Over the past few weeks, our little site has been slammed by web scraping bots.
There is a lot of headroom on the server so the increased load has not led to any noticeable degradation, but the numbers are pretty wild. Here are some stats for the past 2 weeks:
We may be popular, but we're not THAT popular.
The typical solution to something like this is to embrace services like those provided by Cloudflare. I absolutely do NOT want to do this, unlike many of our Fediverse peers. I believe surrendering autonomy and privacy in exchange for security is incompatible with what we're trying to do here.
Instead, I have been working on a PoW challenge system, with the inspiration coming from projects like Anubis (https://github.com/TecharoHQ/anubis)
The idea is simple. Clients need to solve a set of simple cryptographic challenges before they are allowed access to the site content. This rules out the vast majority of simple scrapers, and makes it computationally expensive for the more sophisticated ones. I'm calling it Tollbat because why not.
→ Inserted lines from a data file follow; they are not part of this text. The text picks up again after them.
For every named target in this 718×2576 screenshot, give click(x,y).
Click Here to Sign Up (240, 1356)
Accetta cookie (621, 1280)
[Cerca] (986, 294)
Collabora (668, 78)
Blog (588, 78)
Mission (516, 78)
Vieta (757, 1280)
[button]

The trade-off is you will have noticed a Tollbat challenge screen before accessing HC. This could mean a 5-10 second load time every so often. I will continue to tune it to make it as light as possible for real users.
Federation, 3rd party apps like Jerboa and legitimate bots are not affected. So far things seem to be going well, but let me know if you notice any weird behavior.
The load reduction is significant to say the least. Here are more graphs for those who like them - see if you can spot when Tollbat was turned on:
Feel free to ask any questions, I'm happy to answer them.